Hints → https://atcoder.jp/contests/arc153/editorial/5524

For a sequence \(A\) of non-negative integers, let \(F(A)\) denote the minimum possible value of \(\sum_{i=1}^N f(A_i+x)\).

Additionally, let \(K\) be the maximum number of digits in \(A_i\).

[1] Computing \(F(A)\) recursively

For \(0\leq r\leq 9\), let \(F_r(A)\) denote the minimum of the above value for \(x\) such that \(x\equiv r \pmod{10}\). We have \(F(A) = \min_{r} F_r(A)\).

For instance, when \(r=1\), if we let \(x=10x'+1\), from \(f(123+x)=f(12+x')+4\), \(f(45+x)=f(4+x')+6\) and so on, we have:

\[F_1((123,45,678,90)) = 20 + F((12,4,67,9)).\]

Similarly, when \(r=5\), we have:

\[F_5((123,45,678,90)) = 16 + F((12,5,68,9)).\]
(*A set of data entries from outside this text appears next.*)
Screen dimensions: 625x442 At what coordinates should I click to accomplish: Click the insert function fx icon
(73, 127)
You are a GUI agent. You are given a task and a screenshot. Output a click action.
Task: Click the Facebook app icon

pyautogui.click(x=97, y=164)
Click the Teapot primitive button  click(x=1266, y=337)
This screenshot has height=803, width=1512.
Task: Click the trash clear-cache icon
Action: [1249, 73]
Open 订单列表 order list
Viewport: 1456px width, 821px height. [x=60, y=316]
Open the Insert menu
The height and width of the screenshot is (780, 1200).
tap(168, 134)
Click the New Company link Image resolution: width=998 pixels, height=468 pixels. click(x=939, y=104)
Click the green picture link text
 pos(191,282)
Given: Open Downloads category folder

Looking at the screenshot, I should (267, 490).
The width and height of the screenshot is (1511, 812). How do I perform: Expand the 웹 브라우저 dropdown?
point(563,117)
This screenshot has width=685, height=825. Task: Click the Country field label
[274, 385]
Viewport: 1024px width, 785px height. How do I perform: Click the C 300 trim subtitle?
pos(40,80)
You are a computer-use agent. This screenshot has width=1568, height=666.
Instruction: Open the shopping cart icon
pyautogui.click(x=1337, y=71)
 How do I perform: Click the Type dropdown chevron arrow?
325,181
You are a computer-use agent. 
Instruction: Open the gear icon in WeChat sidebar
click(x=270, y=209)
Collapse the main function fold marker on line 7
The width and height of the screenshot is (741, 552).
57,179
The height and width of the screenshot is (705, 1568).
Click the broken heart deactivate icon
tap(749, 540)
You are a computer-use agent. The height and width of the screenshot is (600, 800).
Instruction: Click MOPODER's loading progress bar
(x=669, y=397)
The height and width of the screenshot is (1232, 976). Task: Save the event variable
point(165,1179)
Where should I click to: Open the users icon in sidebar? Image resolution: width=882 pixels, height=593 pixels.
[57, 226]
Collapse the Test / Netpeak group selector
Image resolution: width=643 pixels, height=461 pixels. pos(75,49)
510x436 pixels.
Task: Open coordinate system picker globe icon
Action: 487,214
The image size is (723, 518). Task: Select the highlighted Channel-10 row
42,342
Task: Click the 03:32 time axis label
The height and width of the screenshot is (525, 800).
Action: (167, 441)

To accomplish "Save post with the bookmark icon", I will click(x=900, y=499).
In this way, when \(\max(A)\geq 2\), one can compute \(F(A)\) using \(F(A')\) for a sequence \(A'\) with smaller values. When \(\max(A) = 1\), we clearly have \(F(A) = \text{sum}(A)\), so this method can compute \(F(A)\).

[2] Evaluating the number of states

For how many sequences \(A'\) do we have to compute \(F(A')\) when computing \(F(A')\) recursively by the above method?

It can be seen that the recursive calls at depth \(k\) only take the sequences \(A'\) that can be written as \(A'_i = \biggl\lfloor \dfrac{A_i + c}{10^k}\biggr\rfloor\) for some \(0\leq c < 10^k\).

Thus, if \(i_1, i_2, \ldots, i_N\) are the result of sorting \(i=1,2,\ldots,N\) in ascending order of \(A_i\bmod 10^k\), the recursive calls only take \(A'\) in the following form:

\[A'_i = \begin{cases}\biggl\lfloor \dfrac{A_i}{10^k}\biggr\rfloor & (i = i_1, \ldots, i_n) \\ \biggl\lfloor \dfrac{A_i}{10^k}\biggr\rfloor+1 & (i = i_{n+1}, \ldots, i_N)\end{cases}\]

Let \(A(k, n)\) denote the sequence \(A'\) determined in this way. One can see that there are at most \(K(N+1)\) such sequences.

[3] Summary

Therefore, the problem can be solved by dynamic programming where \(\text{dp}[k][n]\), defined by \(\text{dp}[k][n] = F(A(k,n))\) (\(0\leq k < K, 0\leq n\leq N\)), are computed in descending order of \(k\). The bottleneck is the sorting of \(A_i\bmod 10^k\) for each \(k\), and the total complexity is \(O(NK\log N)\). Or, in the manner of radix sort, one can use the result of sorting \(A_i\bmod 10^{k-1}\) in the sorting of \(A_i\bmod 10^k\) to make the complexity \(O(NK)\).

Note that the complexity would increase if you performed a computation taking \(\Omega(N)\) time for all sequences \(A(k,n)\), such as examining all terms. To perform the recursive computation stated in [1], you only need the frequency distribution of the ones digits of \(A(k,n)\), so the computation can be done faster by looking at the differences of \(A(k,n+1)\) and \(A(k,n)\), or using some cumulative sums.